PET: Both a Blessing and Curse
Ever see those plastic water and pop bottles labelled with number 1? That number refers to polyethylene terephthalate, a common plastic that is often used to make these bottles because of its many benefits such as its impact resistance and light weight. PET plastic continues to be mass-produced more and more due to such advantageous properties, and most of it ends up in non-recycled waste. Together with other widely-used plastics, they account for almost 90% of total plastic production worldwide, according to an article about plastic waste in the marine environment, which is why they are the most commonly found in the environment, specifically in aquatic environments as well. In other words, plastic is non-biodegradable, does not decompose naturally, and therefore ends up in the environment in some way. As more plastic is released into the environment, plastic is increasingly accumulated.
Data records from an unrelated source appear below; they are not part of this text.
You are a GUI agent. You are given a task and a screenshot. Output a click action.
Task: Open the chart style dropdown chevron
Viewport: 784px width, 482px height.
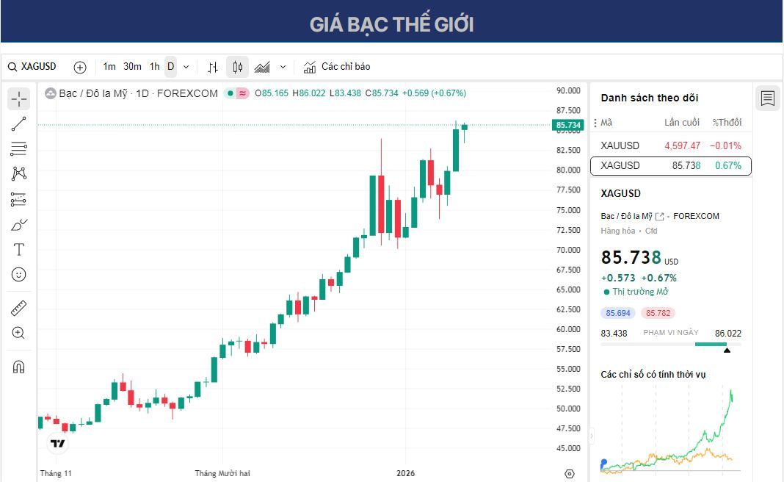click(282, 66)
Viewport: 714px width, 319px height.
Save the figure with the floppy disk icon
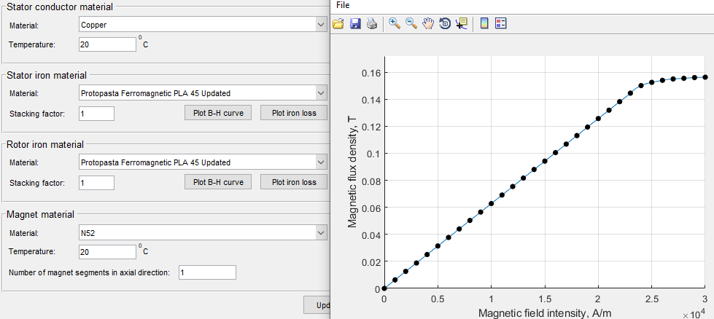coord(355,23)
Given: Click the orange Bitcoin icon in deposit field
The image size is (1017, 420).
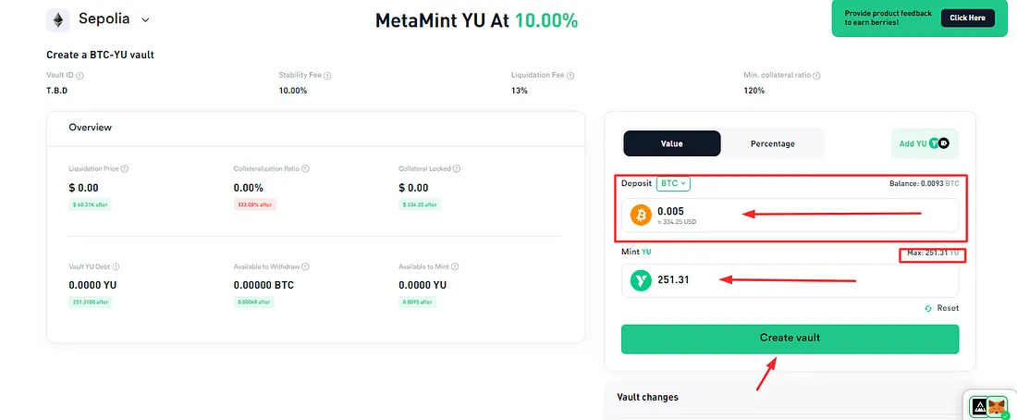Looking at the screenshot, I should (641, 216).
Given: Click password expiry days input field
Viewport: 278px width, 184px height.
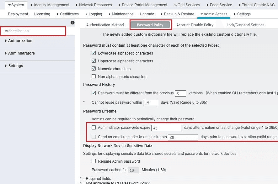Looking at the screenshot, I should [166, 128].
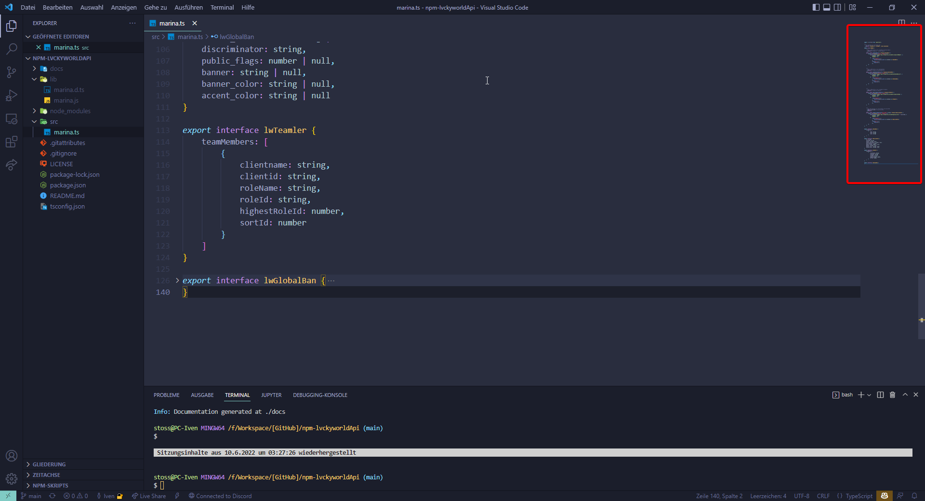Expand the folded lwGlobalBan interface
The height and width of the screenshot is (501, 925).
[x=177, y=280]
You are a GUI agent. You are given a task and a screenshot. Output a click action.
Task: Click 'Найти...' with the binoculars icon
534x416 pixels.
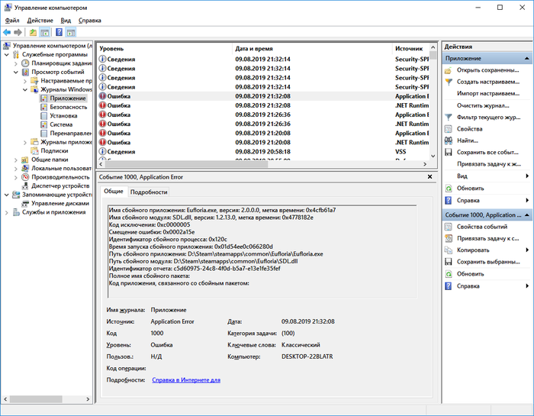(468, 140)
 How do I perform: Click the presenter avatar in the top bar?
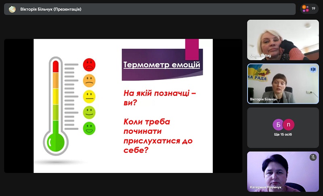tap(12, 9)
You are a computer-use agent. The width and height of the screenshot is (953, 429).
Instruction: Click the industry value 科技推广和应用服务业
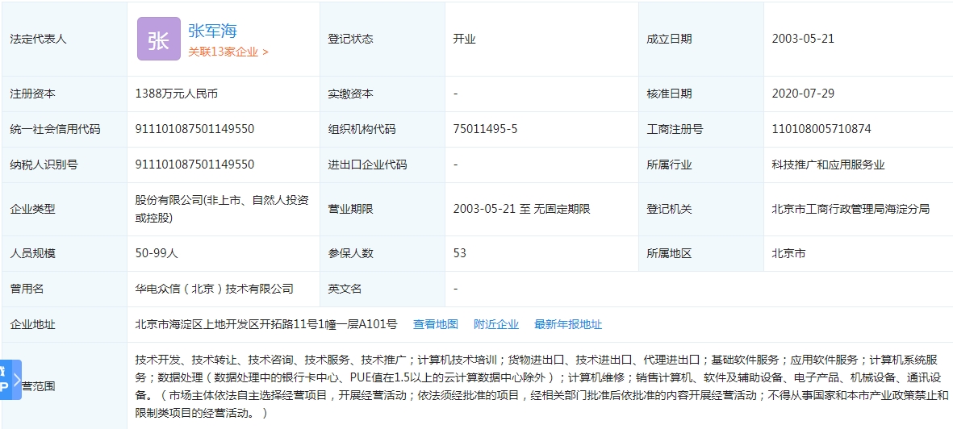828,165
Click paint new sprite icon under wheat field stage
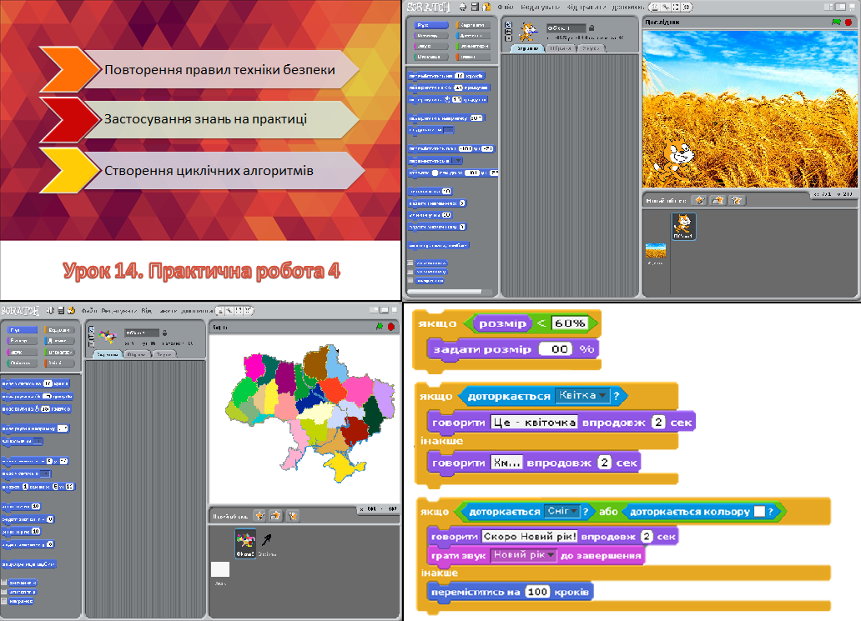This screenshot has width=861, height=621. pos(700,200)
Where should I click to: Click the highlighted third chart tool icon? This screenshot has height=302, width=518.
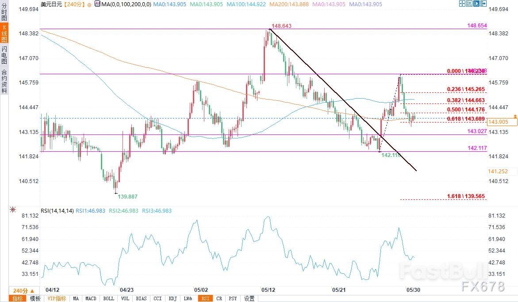pyautogui.click(x=476, y=4)
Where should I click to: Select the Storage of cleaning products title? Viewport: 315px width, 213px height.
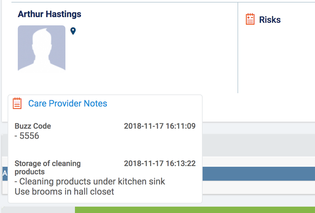pos(47,168)
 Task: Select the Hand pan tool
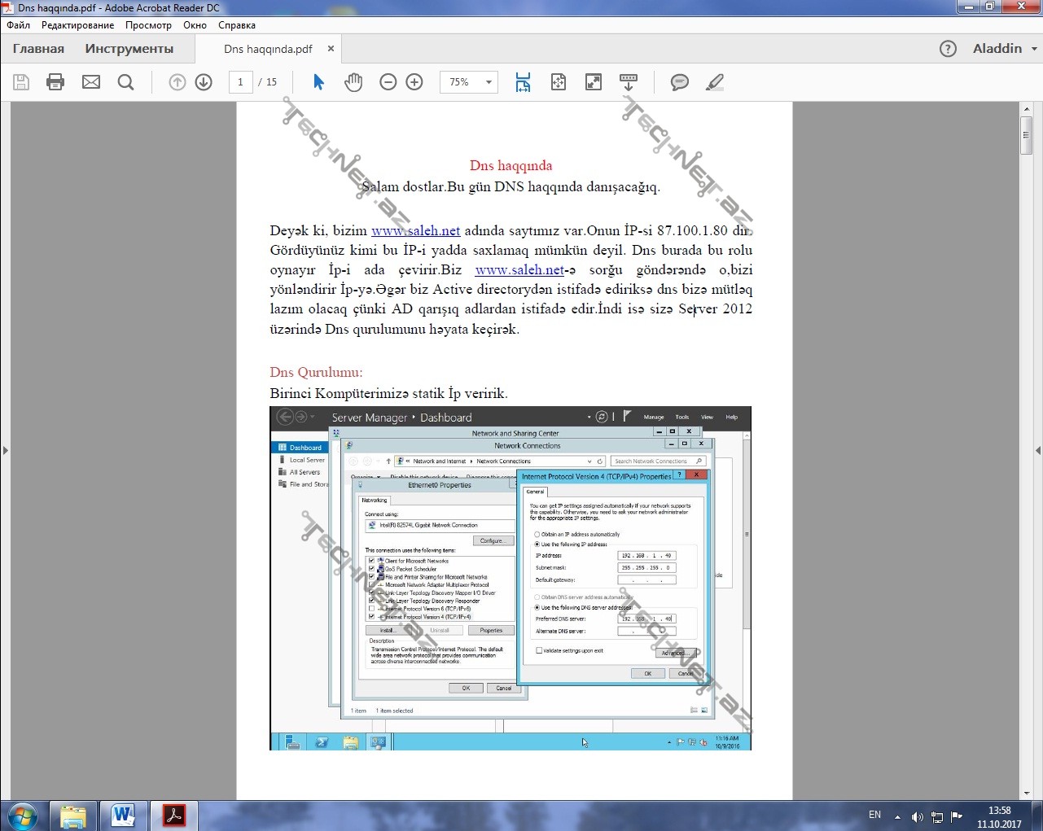(x=353, y=82)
The ongoing pandemic has also resulted in a sharp rise in the use of single-use plastics, including masks and takeaway boxes, more than ever before.
Is PET Recyclable?
An article published in CBC News, PET is one of the most recyclable plastics, unlike other plastics that are known to degrade in quality when recycled. In Canada, there was a 79% recovery rate for PET bottles and jars in 2015, as researched by the Continuous Improvement Fund. Thermoforms, which are grocery store clamshell containers like those used for berries and muffins, have a recovery rate of only 11%. There is also another significant concern with PET. The plastic can be recycled over and over again, except when it is used to produce carpets or pillows. Those usually end up in landfills.
PET’s Chemical Structure
Plastic has a chemical structure that makes it extremely difficult to break down because it consists of monomers, tiny molecules that are joined together to form polymers. Many studies have been conducted on the ability of bacteria to break down PET plastic into its constituent monomers. On the other hand, not much research has been done on the ability of these bacteria to identify and absorb the monomers into their cells.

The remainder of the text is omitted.